Restate word for word the lines that begin the listing and end with the line holding "Task: Sort users using the Name arrow icon".

Record extracts:

# # # # #

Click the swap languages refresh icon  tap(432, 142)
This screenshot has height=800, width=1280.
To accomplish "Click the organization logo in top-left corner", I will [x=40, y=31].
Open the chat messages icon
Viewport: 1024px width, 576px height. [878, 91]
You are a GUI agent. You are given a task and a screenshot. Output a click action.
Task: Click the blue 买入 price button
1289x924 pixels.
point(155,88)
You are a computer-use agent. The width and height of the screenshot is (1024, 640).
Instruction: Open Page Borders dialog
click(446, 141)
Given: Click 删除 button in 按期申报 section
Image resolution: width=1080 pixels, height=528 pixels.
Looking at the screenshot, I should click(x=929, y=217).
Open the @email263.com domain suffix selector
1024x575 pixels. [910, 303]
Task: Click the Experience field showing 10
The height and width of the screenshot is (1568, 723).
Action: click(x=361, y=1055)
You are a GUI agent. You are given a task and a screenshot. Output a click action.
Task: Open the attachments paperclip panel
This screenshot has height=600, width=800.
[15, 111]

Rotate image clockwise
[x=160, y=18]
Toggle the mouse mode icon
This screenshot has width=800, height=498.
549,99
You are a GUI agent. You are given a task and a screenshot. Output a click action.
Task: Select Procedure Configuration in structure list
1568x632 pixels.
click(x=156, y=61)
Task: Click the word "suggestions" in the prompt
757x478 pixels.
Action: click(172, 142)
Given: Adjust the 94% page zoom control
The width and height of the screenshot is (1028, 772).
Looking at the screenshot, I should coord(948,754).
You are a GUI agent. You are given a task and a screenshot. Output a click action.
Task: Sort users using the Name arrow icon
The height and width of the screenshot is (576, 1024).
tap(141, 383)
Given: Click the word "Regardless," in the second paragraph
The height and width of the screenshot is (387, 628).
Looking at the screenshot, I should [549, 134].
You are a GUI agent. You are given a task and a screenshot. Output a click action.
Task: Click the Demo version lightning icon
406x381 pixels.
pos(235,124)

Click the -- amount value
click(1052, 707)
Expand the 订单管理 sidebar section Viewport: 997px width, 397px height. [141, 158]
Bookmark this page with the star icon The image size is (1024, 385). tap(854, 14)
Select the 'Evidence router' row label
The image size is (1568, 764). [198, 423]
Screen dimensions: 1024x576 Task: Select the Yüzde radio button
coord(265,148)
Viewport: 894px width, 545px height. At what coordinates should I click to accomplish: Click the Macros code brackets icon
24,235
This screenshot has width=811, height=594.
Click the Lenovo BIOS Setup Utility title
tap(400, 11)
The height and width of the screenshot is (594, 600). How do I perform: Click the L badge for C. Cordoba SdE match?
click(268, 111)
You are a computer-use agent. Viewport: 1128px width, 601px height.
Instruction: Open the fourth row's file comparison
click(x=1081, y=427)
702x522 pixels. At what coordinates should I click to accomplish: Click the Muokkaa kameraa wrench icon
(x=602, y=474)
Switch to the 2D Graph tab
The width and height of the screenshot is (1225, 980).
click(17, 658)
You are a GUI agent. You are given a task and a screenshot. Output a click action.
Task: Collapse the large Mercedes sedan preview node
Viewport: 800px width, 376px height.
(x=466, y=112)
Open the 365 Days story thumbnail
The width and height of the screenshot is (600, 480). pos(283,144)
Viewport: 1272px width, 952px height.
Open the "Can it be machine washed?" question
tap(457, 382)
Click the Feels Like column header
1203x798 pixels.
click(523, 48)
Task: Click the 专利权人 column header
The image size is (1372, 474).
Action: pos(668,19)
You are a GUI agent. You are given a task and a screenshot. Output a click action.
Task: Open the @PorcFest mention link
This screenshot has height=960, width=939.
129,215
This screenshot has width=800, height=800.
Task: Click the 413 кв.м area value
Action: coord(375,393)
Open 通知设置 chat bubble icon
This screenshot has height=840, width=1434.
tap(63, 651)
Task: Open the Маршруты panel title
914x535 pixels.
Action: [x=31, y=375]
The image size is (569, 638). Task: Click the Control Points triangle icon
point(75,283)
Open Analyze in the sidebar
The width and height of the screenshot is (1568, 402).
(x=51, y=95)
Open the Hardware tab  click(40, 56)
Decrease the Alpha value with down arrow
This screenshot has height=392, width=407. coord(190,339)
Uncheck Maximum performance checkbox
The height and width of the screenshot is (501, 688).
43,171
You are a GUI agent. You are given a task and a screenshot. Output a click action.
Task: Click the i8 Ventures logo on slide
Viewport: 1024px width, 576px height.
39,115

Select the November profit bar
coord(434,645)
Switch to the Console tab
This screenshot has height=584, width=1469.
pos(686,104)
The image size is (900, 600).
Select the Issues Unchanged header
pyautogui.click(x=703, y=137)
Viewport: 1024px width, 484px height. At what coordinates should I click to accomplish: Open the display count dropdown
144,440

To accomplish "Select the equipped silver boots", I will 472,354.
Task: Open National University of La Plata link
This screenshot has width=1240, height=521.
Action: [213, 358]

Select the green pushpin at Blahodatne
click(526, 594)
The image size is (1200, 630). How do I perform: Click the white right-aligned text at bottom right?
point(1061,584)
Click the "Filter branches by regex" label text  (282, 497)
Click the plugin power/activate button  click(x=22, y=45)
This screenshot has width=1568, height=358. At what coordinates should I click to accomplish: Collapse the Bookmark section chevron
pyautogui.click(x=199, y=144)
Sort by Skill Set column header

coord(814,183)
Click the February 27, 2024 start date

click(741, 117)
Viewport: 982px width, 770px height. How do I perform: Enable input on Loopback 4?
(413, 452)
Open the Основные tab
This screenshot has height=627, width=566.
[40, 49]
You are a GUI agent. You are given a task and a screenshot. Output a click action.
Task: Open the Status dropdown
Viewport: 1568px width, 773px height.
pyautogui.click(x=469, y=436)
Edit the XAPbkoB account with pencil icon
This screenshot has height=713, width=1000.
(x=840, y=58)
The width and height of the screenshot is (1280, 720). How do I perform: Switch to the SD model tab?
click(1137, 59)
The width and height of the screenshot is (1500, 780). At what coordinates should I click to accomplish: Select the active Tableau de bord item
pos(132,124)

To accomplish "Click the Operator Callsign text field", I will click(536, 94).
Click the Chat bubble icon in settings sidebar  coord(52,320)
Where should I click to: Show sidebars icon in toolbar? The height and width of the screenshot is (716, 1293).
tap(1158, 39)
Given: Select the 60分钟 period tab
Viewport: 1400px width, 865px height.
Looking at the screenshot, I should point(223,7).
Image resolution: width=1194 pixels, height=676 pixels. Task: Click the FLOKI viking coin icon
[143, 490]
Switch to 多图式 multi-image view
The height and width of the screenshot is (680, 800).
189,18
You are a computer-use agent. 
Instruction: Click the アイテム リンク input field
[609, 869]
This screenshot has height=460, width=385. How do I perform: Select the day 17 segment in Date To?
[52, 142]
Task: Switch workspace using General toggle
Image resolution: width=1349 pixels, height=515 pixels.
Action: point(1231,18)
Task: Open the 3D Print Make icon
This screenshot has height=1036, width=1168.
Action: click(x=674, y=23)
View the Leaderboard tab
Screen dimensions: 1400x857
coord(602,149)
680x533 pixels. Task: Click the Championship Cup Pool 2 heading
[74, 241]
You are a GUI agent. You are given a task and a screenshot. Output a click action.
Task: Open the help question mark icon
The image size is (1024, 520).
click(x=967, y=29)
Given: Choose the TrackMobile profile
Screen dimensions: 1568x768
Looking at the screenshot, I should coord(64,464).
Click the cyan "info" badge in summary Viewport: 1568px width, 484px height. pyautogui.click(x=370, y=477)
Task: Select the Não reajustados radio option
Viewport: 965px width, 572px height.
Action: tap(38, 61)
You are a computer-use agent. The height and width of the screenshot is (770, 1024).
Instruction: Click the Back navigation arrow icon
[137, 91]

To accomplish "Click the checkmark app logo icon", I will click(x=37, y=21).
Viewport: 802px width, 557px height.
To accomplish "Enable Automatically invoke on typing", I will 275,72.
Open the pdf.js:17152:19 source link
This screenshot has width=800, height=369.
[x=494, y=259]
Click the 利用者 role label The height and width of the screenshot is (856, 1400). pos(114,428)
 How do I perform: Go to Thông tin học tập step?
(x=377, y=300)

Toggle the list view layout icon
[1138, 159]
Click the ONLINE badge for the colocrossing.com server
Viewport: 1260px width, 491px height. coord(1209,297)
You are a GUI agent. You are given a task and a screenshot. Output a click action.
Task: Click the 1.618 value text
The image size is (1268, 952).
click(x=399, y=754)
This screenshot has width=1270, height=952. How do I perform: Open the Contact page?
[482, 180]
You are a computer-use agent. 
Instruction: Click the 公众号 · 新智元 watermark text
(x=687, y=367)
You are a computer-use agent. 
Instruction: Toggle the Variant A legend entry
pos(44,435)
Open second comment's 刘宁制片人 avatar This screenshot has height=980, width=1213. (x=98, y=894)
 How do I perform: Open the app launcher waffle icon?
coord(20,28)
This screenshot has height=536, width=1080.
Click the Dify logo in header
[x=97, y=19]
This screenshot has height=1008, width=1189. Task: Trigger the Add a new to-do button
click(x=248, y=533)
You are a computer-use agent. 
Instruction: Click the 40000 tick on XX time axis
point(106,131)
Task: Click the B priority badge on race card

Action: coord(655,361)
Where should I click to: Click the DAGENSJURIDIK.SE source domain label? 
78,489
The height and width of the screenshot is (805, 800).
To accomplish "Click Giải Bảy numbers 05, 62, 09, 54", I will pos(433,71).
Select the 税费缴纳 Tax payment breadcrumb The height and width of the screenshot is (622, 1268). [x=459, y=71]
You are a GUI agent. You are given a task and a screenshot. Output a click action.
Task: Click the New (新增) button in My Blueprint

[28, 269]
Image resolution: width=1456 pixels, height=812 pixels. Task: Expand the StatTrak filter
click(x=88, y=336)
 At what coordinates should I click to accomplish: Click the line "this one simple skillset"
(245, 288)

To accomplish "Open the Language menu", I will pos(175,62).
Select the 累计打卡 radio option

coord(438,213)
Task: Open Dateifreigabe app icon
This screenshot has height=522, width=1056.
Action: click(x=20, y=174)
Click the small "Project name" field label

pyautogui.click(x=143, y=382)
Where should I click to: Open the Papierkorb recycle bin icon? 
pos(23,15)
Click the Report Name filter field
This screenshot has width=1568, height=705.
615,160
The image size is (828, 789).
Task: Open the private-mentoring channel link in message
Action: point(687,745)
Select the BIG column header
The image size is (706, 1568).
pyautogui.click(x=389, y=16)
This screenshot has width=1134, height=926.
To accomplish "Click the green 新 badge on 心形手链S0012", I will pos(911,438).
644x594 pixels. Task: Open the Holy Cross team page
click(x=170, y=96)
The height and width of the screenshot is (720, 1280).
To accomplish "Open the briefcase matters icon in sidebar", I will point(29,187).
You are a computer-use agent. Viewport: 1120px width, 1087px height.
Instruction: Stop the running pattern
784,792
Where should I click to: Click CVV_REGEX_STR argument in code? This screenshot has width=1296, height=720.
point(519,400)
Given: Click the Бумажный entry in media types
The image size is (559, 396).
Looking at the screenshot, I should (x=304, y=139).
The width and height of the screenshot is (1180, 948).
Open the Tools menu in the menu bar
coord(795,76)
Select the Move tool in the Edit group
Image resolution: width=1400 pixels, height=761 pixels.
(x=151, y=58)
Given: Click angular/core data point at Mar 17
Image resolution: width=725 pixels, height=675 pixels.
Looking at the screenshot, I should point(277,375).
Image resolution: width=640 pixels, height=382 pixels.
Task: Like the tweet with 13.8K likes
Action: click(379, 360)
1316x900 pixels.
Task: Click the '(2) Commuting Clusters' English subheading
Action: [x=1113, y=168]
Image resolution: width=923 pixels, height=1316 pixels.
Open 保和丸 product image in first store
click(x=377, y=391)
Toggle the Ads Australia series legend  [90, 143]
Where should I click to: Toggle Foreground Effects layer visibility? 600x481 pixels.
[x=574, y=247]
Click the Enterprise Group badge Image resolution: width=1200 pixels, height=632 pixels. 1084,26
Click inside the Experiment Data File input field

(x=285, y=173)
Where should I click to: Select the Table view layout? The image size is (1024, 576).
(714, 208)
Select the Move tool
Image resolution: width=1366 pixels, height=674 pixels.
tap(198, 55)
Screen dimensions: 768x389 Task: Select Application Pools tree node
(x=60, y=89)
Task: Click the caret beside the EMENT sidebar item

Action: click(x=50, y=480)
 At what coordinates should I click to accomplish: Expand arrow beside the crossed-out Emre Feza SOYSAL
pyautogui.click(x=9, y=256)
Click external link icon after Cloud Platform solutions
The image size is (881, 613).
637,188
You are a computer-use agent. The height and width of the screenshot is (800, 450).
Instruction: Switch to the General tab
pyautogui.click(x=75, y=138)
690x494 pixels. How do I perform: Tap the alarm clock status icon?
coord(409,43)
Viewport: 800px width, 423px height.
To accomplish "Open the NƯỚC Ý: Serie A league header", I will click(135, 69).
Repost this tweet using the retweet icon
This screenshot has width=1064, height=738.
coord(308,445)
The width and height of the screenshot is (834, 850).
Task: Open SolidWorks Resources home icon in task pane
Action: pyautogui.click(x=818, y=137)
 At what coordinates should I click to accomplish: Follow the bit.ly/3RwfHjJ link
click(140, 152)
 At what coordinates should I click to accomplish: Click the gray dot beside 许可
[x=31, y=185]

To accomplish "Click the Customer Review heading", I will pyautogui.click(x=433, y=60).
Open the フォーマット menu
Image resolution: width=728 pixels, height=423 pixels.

# # # # #

Answer to this task:
Click the swap languages refresh icon  tap(432, 142)
This screenshot has height=800, width=1280.
To accomplish "Click the organization logo in top-left corner", I will [x=40, y=31].
Open the chat messages icon
Viewport: 1024px width, 576px height. [878, 91]
You are a GUI agent. You are given a task and a screenshot. Output a click action.
Task: Click the blue 买入 price button
1289x924 pixels.
point(155,88)
You are a computer-use agent. The width and height of the screenshot is (1024, 640).
Instruction: Open Page Borders dialog
click(446, 141)
Given: Click 删除 button in 按期申报 section
Image resolution: width=1080 pixels, height=528 pixels.
Looking at the screenshot, I should click(x=929, y=217).
Open the @email263.com domain suffix selector
1024x575 pixels. [910, 303]
Task: Click the Experience field showing 10
The height and width of the screenshot is (1568, 723).
Action: click(x=361, y=1055)
You are a GUI agent. You are given a task and a screenshot. Output a click action.
Task: Open the attachments paperclip panel
This screenshot has height=600, width=800.
[15, 111]

Rotate image clockwise
[x=160, y=18]
Toggle the mouse mode icon
This screenshot has width=800, height=498.
549,99
You are a GUI agent. You are given a task and a screenshot. Output a click action.
Task: Select Procedure Configuration in structure list
1568x632 pixels.
click(x=156, y=61)
Task: Click the word "suggestions" in the prompt
757x478 pixels.
Action: click(172, 142)
Given: Adjust the 94% page zoom control
The width and height of the screenshot is (1028, 772).
Looking at the screenshot, I should coord(948,754).
You are a GUI agent. You are given a task and a screenshot. Output a click action.
Task: Sort users using the Name arrow icon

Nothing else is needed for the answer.